Apesar da pouca idade, o menino buscava por um significado mais profundo a
respeito do tempo. Sem muitos rodeios ele argumentou que não conseguia perceber
muito sentido nessa história de ano novo. Ele tinha uma visão prática da vida.
E sobre ela me falou. Buscou realidades simples do seu contexto e exemplificou
para que eu pudesse entender sua dúvida. O menino estava coberto de razão. Sua
visão prática era coerente, lúcida. Não há nada de novo no ano novo. O que muda
é o relógio, o calendário, mas a vida continua o seu remanso de sempre.
Foi
então que busquei extrapolar o seu discurso prático e lhe ofereci algumas
porções do meu discurso simbólico. Eu também precisava sobreviver àquela
conversa. Não queria sair dela embebido daquela praticidade que poderia ruir
minha capacidade de acreditar que existe alguma novidade à minha espera com o
romper da nova década. O menino me olhava interessado. Falei sobre o tempo e
seus ciclos. Falei da psicologia das horas.
Argumentei
que a demarcação das datas pode ter repercussão nas almas das pessoas. A
oportunidade de virar o calendário pode ter efeito positivo sobre aquele que se
sente pesado, angustiado, sem esperanças. Comparei o ano velho a uma gaveta que
precisa ser limpa. Guardamos muitas coisas desnecessárias. Chega o momento em
que precisamos fazer a triagem. É necessário limpar, jogar fora, abrir espaços
para coisas novas. Ano novo e gaveta limpa podem ter os mesmos sentidos,
sugeri. Toda vez que nós temos a sensação de um novo tempo, é natural que
nossas almas sejam invadidas por esperanças. Faz parte do processo humano
sofrer de esperanças.
A
esperança é uma espécie de instinto de sobrevivência. O cansaço dos tempos idos
pode dispor o nosso coração à possibilidade de mudanças. É como se houvesse uma
saturação. Não queremos mais o peso do passado. Precisamos de outra
oportunidade. O calendário novo nos oferece essa sensação. Ao saber que o ano
velho está sendo finalizado, é possível que você se encha de expectativas
importantes.
O
menino me olhou com carinho e agradeceu. Voltou para o seu mundo de brinquedos
e deixou-me diante da necessidade de conciliar os dois discursos. O prático e o
simbólico. Desaforo. O discurso prático parece humilhar o discurso simbólico.

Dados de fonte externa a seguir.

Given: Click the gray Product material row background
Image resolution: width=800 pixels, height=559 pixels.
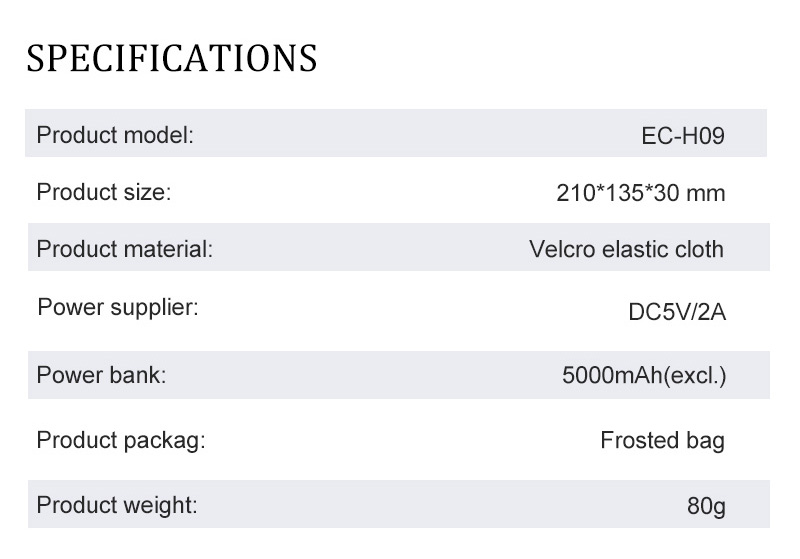Looking at the screenshot, I should [398, 247].
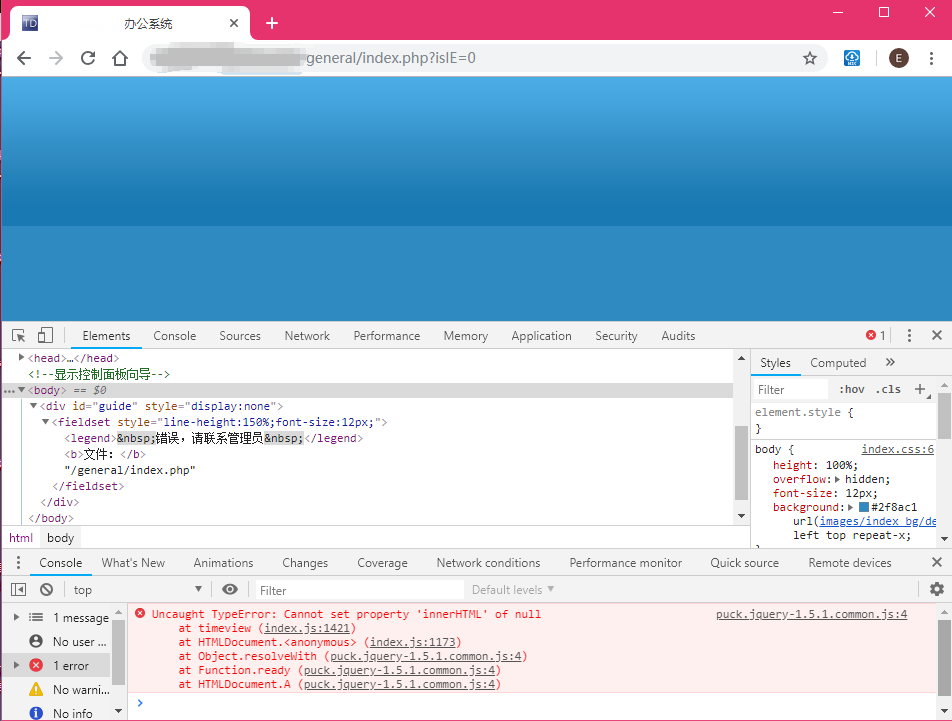Viewport: 952px width, 721px height.
Task: Expand the collapsed head element
Action: point(22,358)
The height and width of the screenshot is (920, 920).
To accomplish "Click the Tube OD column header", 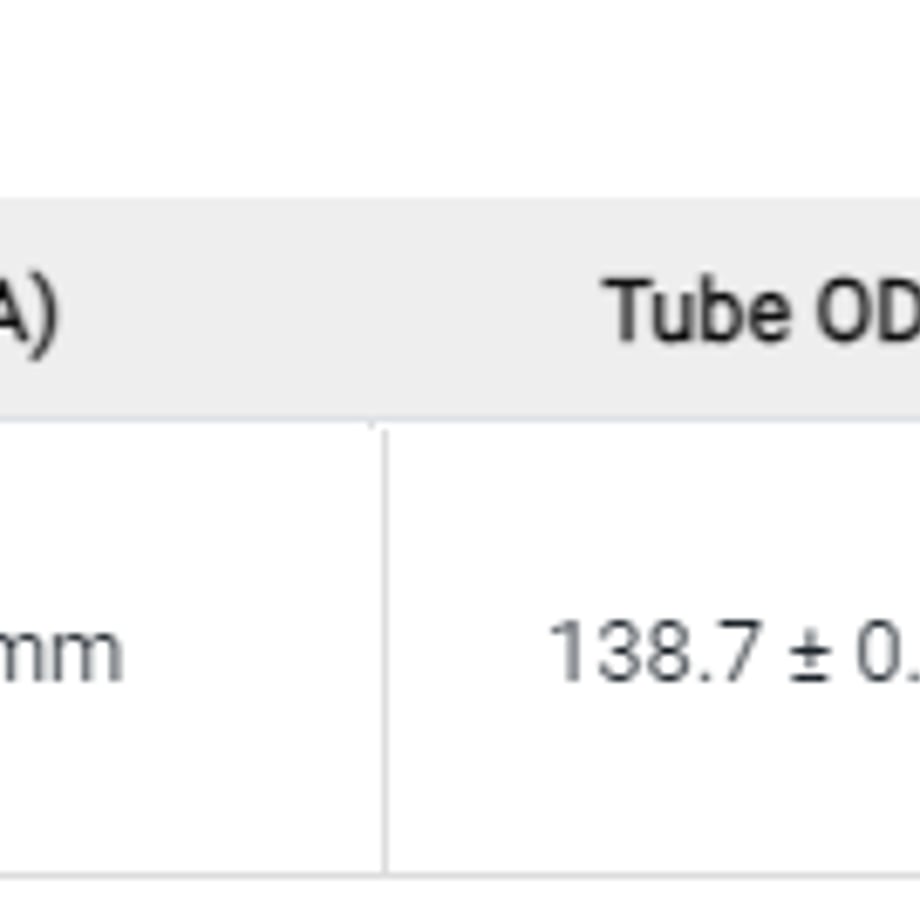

Ele resolve porque é dotado de clareza. É lógico, curto, asfixiante. E foi
assim que recebi o ano novo.
Tentando
equilibrar os dois discursos dentro de mim. Vez em quando eu me recordo da
ótica do menino. Eu não a desconsidero. Ele tem razão. Se a gente não se
empenhar na construção de um novo tempo, nada acontecerá. O ano novo será
mesmice, repetição de erros, acomodação de posturas, condução medíocre de
oportunidades, explosão de fogos que oferece brilho breve, assustadoramente
fugaz. Mas não precisa ser assim. Há sempre um motivo novo abscôndito nas velhas
estruturas da condição humana. A isso chamamos de evolução, superação. O menino
me ajudou com sua ótica. Perdi o medo de ser prático na minha reflexão sobre o
tempo.
De
fato, nada mudou. Mas também não posso deixar de admitir que há um vento suave
me conduzindo para o coração do futuro. E assim eu vou. Abraçando o presente,
passando o passado, aprendendo com essa dinâmica interessante, inventada por
alguém que não sei dizer, que faz o ano velho ser novo de novo.